Barzilai n’ira pas jusqu’à dire que le vieillissement devrait être reclassé comme une maladie, mais il dit que si c’était le cas, les découvertes pourraient se faire plus rapidement. Des études comme TAME doivent donner aux gens un médicament, puis attendre des années et des années pour voir si cela empêche certains d’entre eux de développer une maladie liée à l’âge. Et parce que cet effet est susceptible d’être relativement faible, il faut un grand nombre de personnes pour prouver quoi que ce soit.
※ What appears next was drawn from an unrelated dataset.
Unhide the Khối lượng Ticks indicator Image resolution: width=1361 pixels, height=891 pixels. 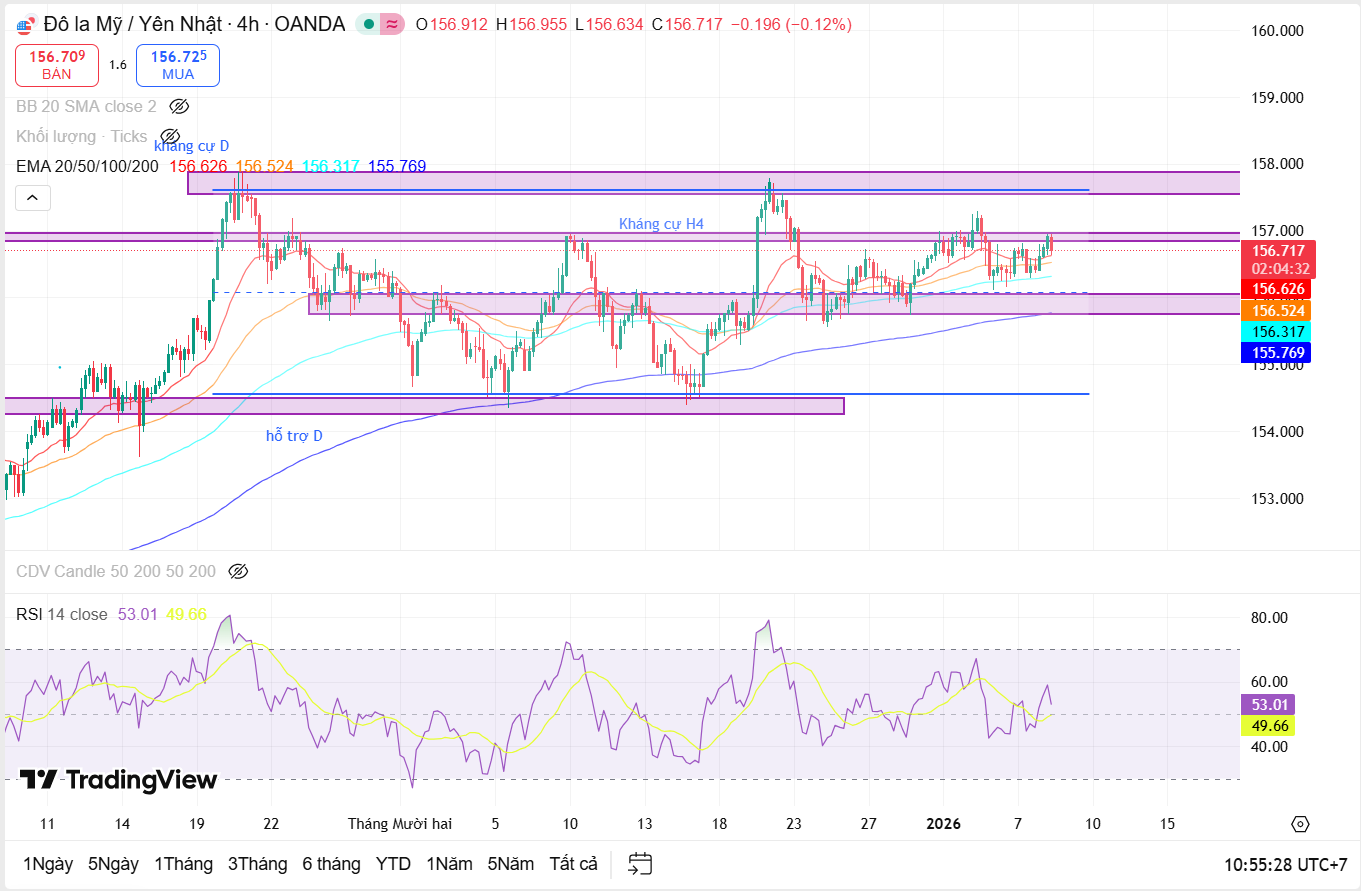[x=170, y=136]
Si le vieillissement était plutôt considéré comme une maladie, les essais pourraient se concentrer sur quelque chose de plus rapide et moins coûteux à prouver, par exemple si le médicament ralentit la progression d’un stade du vieillissement à un autre.

La Healthy Life Extension Society fait partie d’un groupe qui, l’année dernière, a demandé à l’OMS d’inclure le vieillissement dans la dernière révision de sa Classification internationale officielle des maladies, la CIM-11. L’OMS a refusé, mais elle a répertorié « lié au vieillissement” comme code d’extension pouvant être appliqué à une maladie, pour indiquer que l’âge augmente le risque de l’attraper.
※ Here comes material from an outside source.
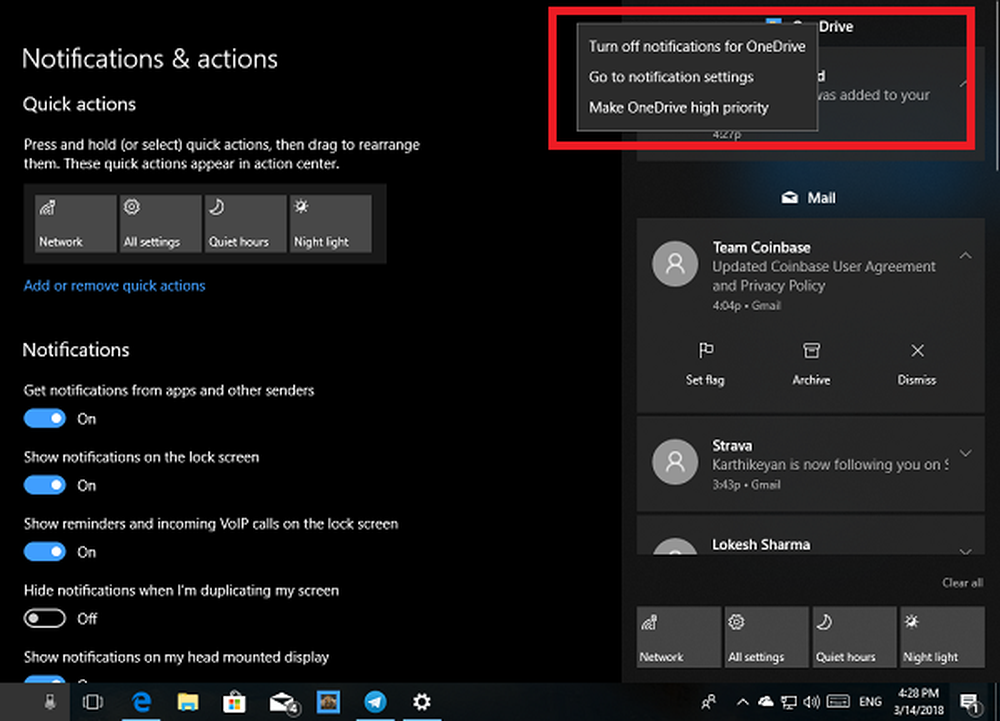Expand the Strava notification
The image size is (1000, 721).
[965, 453]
Pour essayer de placer la recherche sur des traitements ciblant le vieillissement sur une base plus scientifique, un autre groupe de scientifiques se prépare à réexaminer la question avec l’OMS. Coordonnée par Stuart Calimport, ancien conseiller de la SENS Research Foundation en Californie, qui promeut la recherche sur le vieillissement, la proposition détaillée — dont une copie a été vue par le MIT Technology Review — suggère que chaque tissu, organe et glande du corps devrait être noté — disons, de 1 à 5 — sur sa sensibilité au vieillissement. Ce soi-disant processus de stadification a déjà aidé à développer des traitements contre le cancer. En théorie, cela pourrait permettre l’homologation de médicaments s’il est démontré qu’ils arrêtent ou retardent le vieillissement des cellules dans une région du corps.
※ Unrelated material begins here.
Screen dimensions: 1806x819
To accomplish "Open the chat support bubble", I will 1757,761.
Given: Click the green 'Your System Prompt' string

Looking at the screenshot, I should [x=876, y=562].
Reclasser le vieillissement comme une maladie pourrait avoir un autre grand avantage. David Gems, professeur de biologie du vieillissement à l’University College de Londres, affirme que cela fournirait un moyen de sévir contre les produits anti-âge charlatans. « Cela protégerait essentiellement les personnes âgées du marais tourbillonnant de l’exploitation de l’entreprise anti-âge. Ils sont capables de faire toutes sortes de réclamations parce que ce n’est pas légalement une maladie ”, explique Gems.

En février, par exemple, la FDA a été contrainte d’avertir les consommateurs que les injections de sang de jeunes personnes — une procédure qui coûte des milliers de dollars et est devenue de plus en plus populaire dans le monde — n’avaient aucun avantage clinique prouvé. Mais il ne pouvait pas interdire les injections purement et simplement. En les qualifiant de traitement anti-âge, les entreprises échappent à la surveillance stricte appliquée aux médicaments qui prétendent cibler une maladie spécifique.

Comme le Cyclope, Singapour a eu un aperçu de ce qui est à venir — et les responsables de Singapour n’aiment pas ce qu’ils voient. La nation insulaire est en première ligne de la vague grise. D’ici 2030, si les tendances actuelles se poursuivent, il n’y aura que deux personnes qui y travailleront pour chaque retraité (par comparaison, les États-Unis compteront trois personnes sur le marché du travail pour chaque résident de plus de 65 ans). Le pays essaie donc de changer le scénario, de trouver une fin plus heureuse et plus saine.

Avec l’aide de sujets bénévoles, Kennedy du Centre for Healthy Ageing de Singapour prépare les premiers tests humains de grande envergure sur les traitements du vieillissement. Kennedy dit qu’il vise à tester 10 à 15 interventions possibles — il ne dira pas lesquelles, pour l’instant — dans de petits groupes de personnes dans la cinquantaine: « Je pense peut-être à trois ou quatre médicaments et à quelques suppléments, puis je les compare à des modifications de style de vie. »

Le gouvernement de Singapour a priorisé des stratégies pour faire face au vieillissement de la population et Kennedy veut créer un ”banc d’essai » pour de telles expériences humaines. ”Nous avons fait de grands progrès chez les animaux », ajoute-t-il, « mais nous devons commencer à faire ces tests chez les humains.”